ANNAPOLIS, Md. (AP) — The Latest on the Annapolis newspaper shooting (all times local):
The American Society of News Editors and The Associated Press Media Editors are asking newsrooms around the world to join in a moment of silence to honor the five employees who were killed last week at the Capital Gazette newspaper.
The groups are urging journalists around the globe to join The Baltimore Sun Media Group's moment of silence at 2:33 p.m. Thursday. It was at that time last Thursday when a gunman with a grudge against the paper attacked with a shotgun.
In a joint statement, the groups say the tragedy "tears at our hearts, tugs at our compassion and calls fourth our fears for the safety of all those on the front lines of truth, accountability and journalistic pursuit."
The Baltimore Sun Media Group will be observing a moment of silence for the five employees of the Capital Gazette who were killed last week in a shooting at the paper's Annapolis office.
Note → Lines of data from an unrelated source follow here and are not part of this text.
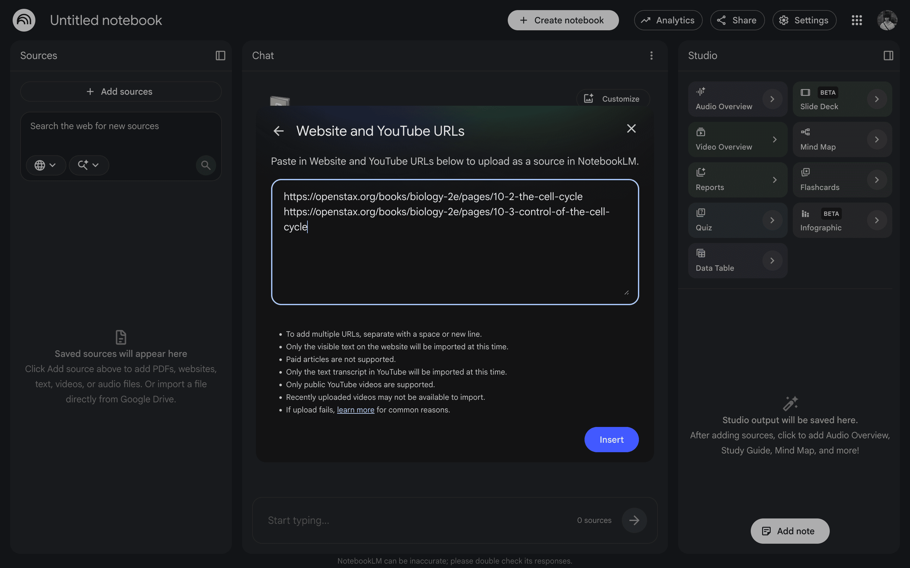Image resolution: width=910 pixels, height=568 pixels.
Task: Close the Website and YouTube URLs dialog
Action: pyautogui.click(x=631, y=129)
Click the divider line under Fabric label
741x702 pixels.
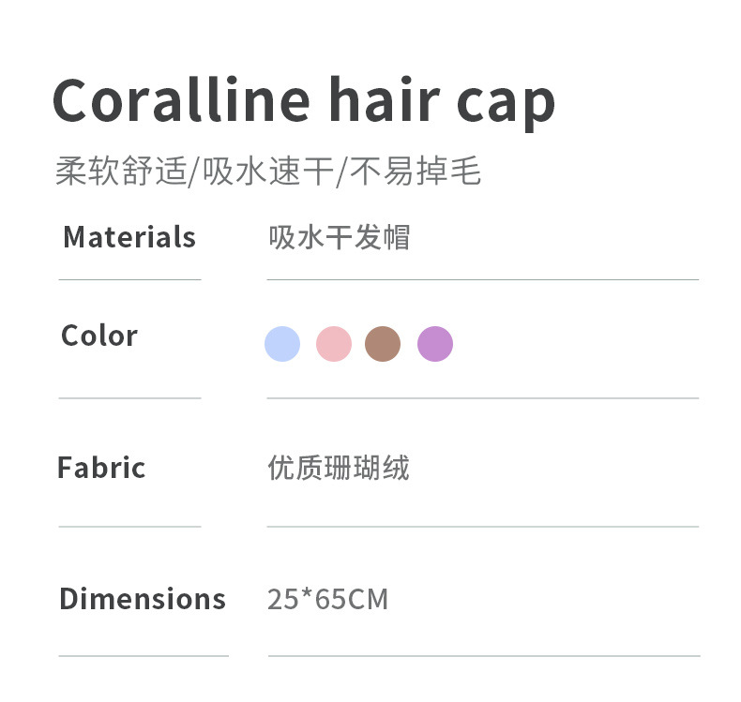129,527
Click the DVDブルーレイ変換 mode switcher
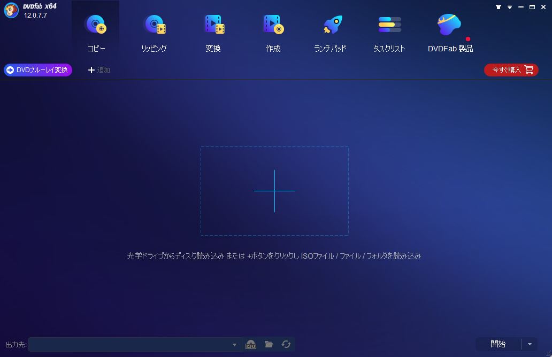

Trif Alatzas is the company's publisher and editor-in-chief. He wrote in a letter to colleagues Monday that the moment of silence will be observed at offices in Annapolis, Baltimore and Carroll County.
It will be held at 2:33 p.m. Thursday. That's the time the shooting happened last Thursday.
A preliminary hearing has been scheduled for the man charged with killing five employees at the Capital Gazette newspaper in Annapolis.
The hearing for 38-year-old Jarrod Ramos is set for July 24 in Annapolis, Maryland.
Ramos is charged with five counts of first-degree murder. He was ordered held without bail on Friday.
Ramos is being represented by the Anne Arundel County public defender's office. William Davis, who represented Ramos at his bail review hearing last week, did not immediately return a call seeking comment.
A woman whose harassment by Jarrod W. Ramos led to his vendetta against the Capital Gazette says she immediately panicked when she learned of the attack on the paper that killed five people.
Speaking with NBC's "Today" show in an interview aired Monday, she said his relentless abuse forced her to move out of Maryland, where Ramos is now charged with murder in Thursday's shootings.
"I would be afraid that he could show up anywhere at any time and kill me," she said. "I have been tormented and traumatized and terrorized for so long, that it has I think changed the fiber of my being."
NBC agreed to obscure her features and use only her first name, Lori.
She described their first contact, years ago: "He reached out to me via email, to ask if I remembered him from high school; I replied to him, nicely, that I did not," she said.
Several more exchanges followed, until, months later, she said she didn't write back quickly enough for him. His response: "He said f you, go kill yourself. You're going to need a protective order," she recalled.
Ramos eventually pleaded guilty to harassing the woman, which the newspaper reported, and from that point on Ramos launched a vendetta against the Gazette, threatening its staff online and in the courts.
"He is very cold, he is very calculated, he is very intelligent," Lori said. But "one thing that I do feel now is that he can no longer silence me."